I’ve been building my own personal project https://morphic.pro and I’m at a place where I want to start collecting page hits and other metrics about where the request came from and so forth. So its time to add some analytics to my personal site.
I’ve used Google Analytics many times in the past, and overall it’s a wonderful tool. That said I feel we are living in a time where I trust Google far less than I used to. I’m not going to go full tinfoil hat right now my, but my intuition says I should avoid google.
I’ve also used Mixpanel and again a wonderful tool, but for the same reasons I don’t feel compelled to share my data with Google is the same I feel about sharing my data with anyone.
So that leads me to constantly think, why do I want to outsource this solution? I mean elixir/phoenix is more than capable of recording these requests in a way I can build a nice dashboard for.
And since I think it would be fun and a good showcase of my skill sets I keep going back to this idea.
So before I just jump in and start writing code I wanted to see what other people’s experiences have been when dealing with analytics in their own projects.
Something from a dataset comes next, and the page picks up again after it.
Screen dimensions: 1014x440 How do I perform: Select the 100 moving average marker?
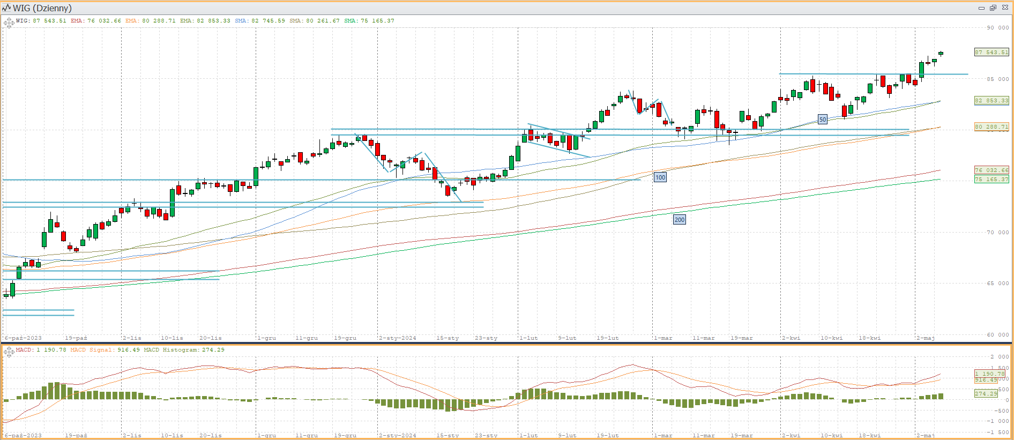point(660,177)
Did you try your own homegrown solution only to find you went back to google anyways? Did you hit any performance walls that just didn’t make it feasible to do your own thing?
“We don’t collect personal or invasive data about your users, nor do we use cookies, meaning you don’t have to show pesky notices to users about cookie tracking. We’re GDPR compliant too.”
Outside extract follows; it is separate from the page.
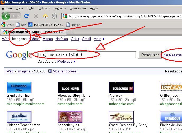Open the FORUM DE CS bookmark
This screenshot has height=133, width=182.
pos(46,25)
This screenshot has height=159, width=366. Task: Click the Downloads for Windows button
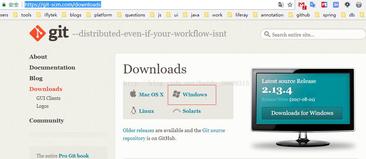302,113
Nice, this is really at the core of why I don’t want to us many of the big box solutions. I will have to give this a look!
While I love their motto, their price tag is a little steep for a personal project. At $14/m for their cheapest its 3x that of my hosting cost at the moment. Its a shame they don’t offer something a little more affordable.
Starting to look at Plug.Conn.req_headers and realizing that everything I care about is already in that.
My thought at this point is to make a plug that just async’s a request into postgres. Maybe I use mnesia as a buffer and create some worker that migrates the records to postgres.
But be aware that while everything might be there doesn’t necessarily mean you’re allowed to store it indefinitely like that. E.g. IP addesses are personal data by the gdpr. Given a timestamp and the IP there are means to linking it back to a telephone line and therefore likely a person, even if those means are likely not available to yourself.
All I’m interested are in the basics about the agent, the sec-fetch-user, the referer, and the request_path.
Maybe I use the IP to look up some geo and then I drop the IP on the floor. That’s less than what plausible is doing. I think I will be ok with GDPR. Still thanks for the heads up. I don’t really even care about bounce rate.
Thanks for mentioning Plausible @LostKobrakai. I’ve been working on it for about a year now.
I’ve thought a lot about offering a self-hosted solution. To be clear, the license allows you to self-host and I’m not stopping anyone. When I say that plausible does not offer a self-hosted solution, it means that I have not taken up the responsibility for making it easy to install and upgrade. If you want to grab the code and run it, by all means go ahead.
I’m wary of offering a self-hosted solution because:
a) The product is still early stage and it would take away from my time focusing on new features
b) It’s likely that the infrastructure will evolve to a point where self-hosting is just not realistic
For instance, I’m currently moving from Postgres to Clickhouse as the database so that I can accomodate sites with >10m pageviews per month. In the future, it might be necessary to add Kafka in the data pipeline to better handle big traffic spikes etc.
There’s a tension between making the product easy to self-host vs making it cost-efficient for large customers and a free tier. For example, Matomo uses a standard MySQL database and it’s very easy to self-host. On the other hand, their hosted service is crazy expensive. With 10m monthly pageviews you’re looking at €849 per month, and that only includes 6 months data retention.
If they built a more streamlined data pipeline, it would make their product much harder to self-host but it would bring the cost of the hosted service down.
Hope that clarifies things a bit. I’m not ruling out a self-hosted version in the future, potentially with different database and ingestion adapters to simplify the infra requirements for self-hosting. However, at the moment I’m focusing on the core business and especially scaling up to larger customers.